Das Leis­tungs­schutz­recht ist ein tot­ge­rit­te­nes Pferd. Mir ist noch kein Fall bekannt, in dem die­ses Gesetz ange­wen­det wur­de. Goog­le hat auf die­ses sku­ri­le Gesetz reagiert, indem auf der Sei­te Goog­le News nur noch Arti­kel von Sei­ten, die ihr Ein­ver­stän­dis zur Ver­we­nung soge­nann­ter Snip­pets gege­ben haben, auf­tau­chen. Die Vor­rei­ter des Axel-Sprin­ger-Kon­zerns haben die­ses Ein­ver­ständ­nis gege­ben, des­we­gen tau­chen Arti­kel die­ses Ver­la­ges auf, die WN, die zum Aschen­dorff-Ver­lag gehört, und die IVZ taten dies nicht, des­we­gen fin­det man kei­ne Nach­rich­ten die­ser Zei­tun­gen auf Goog­le News. Zumin­dest kaum.
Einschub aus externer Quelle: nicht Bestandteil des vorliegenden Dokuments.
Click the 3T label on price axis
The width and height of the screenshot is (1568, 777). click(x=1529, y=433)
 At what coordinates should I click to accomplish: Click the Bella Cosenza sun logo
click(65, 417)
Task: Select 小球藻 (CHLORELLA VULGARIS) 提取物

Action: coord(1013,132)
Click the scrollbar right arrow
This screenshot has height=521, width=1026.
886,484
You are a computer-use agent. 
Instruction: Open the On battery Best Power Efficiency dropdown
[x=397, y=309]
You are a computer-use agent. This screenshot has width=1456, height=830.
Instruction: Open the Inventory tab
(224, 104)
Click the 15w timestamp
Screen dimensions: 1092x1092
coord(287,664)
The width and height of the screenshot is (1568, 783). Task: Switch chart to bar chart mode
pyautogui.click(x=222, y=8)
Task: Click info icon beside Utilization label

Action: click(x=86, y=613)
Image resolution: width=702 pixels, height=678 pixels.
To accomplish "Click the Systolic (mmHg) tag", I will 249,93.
Das wol­len eini­ge Ver­le­ger wohl nicht auf sich sit­zen las­sen und über­neh­men das Ruder bei der VG Medi­en. Snip­pets sol­len bezahlt wer­den:

«Wenn sich ein Anbie­ter dau­er­haft bei den Leis­tun­gen von Ver­la­gen bedient, muss auch eine Ver­gü­tung erfol­gen», sag­te Aschen­dorff-Geschäfts­füh­rer Edu­ard Hüffer. «Dies ist eigent­lich eine Selbst­ver­ständ­lich­keit.»

Ja, sicher. Es geht aber gar nicht um die­sen Fall, son­dern um den Fall, dass man sein Ein­ver­ständ­nis erklärt, dass Snip­pets durch Goog­le ver­wen­det wer­den.

Da Goog­le sich bis­lang strikt wei­gert, für die Dar­stel­lung von Snip­pets Geld zu zah­len, wird mit Span­nung erwar­tet, ob der abseh­ba­re Rechts­streit dazu füh­ren wird, dass die Ange­bo­te der VG-Media-Ver­la­ge künf­tig nicht mehr im Index der Such­ma­schi­ne auf­tau­chen.

Aha, Ver­le­ger erwar­ten nun also, was längst ein­ge­tre­ten ist: Ver­la­ge, die sich nicht bereit erklä­ren, dass Goog­le Snip­pets zu ihren Arti­keln ver­wen­det, flie­gen aus dem Index. Der Axel-Sprin­ger-Ver­lag hat ja gera­de dadurch irri­tiert, dass er einer­seits mas­siv das LSR gefor­dert hat, um dann hin­ter­her Goog­le Snip­pets zu gestat­ten. Die­se Infor­ma­ti­on wird im Pres­se­text irgend­wie ver­schwie­gen. Immer­hin wird ange­fügt, dass die Arti­kel des Aschen­dorff-Ver­lags nicht mehr bei Goog­le News zu fin­den sind:

Auch die Aschen­dorff-Grup­pe war betrof­fen: «Die Ange­bo­te unse­res Ver­lags wur­den aus Goog­le News ent­fernt, weil wir nicht auf die Bedin­gun­gen von Goog­le ein­ge­stie­gen sind», sag­te Hüffer. «Wir hal­ten die­ses De-Lis­ting für einen Miss­brauch einer markt­be­herr­schen­den Stel­lung.»

Goog­le News nutzt also laut Aschen­dorff-Ver­lag kei­ne Snip­pets von Aschen­dorff-Pro­duk­ten und der Aschen­dorff-Ver­lag will nun aber doch Koh­le sehen. Und wenn Goog­le nicht Snip­pets des Aschen­dorff-Ver­la­ges nutzt, ist das ein Markt­miss­brauch, weil Aschen­dorff kos­ten­los Anspruch auf die Leis­tun­gen Goo­g­les hat.

So ver­wun­dert es dann auch nicht, dass bei den Kom­men­ta­to­ren im Hei­se-Forum kein Ver­ständ­nis den Ver­le­gern gegen­über auf­kommt.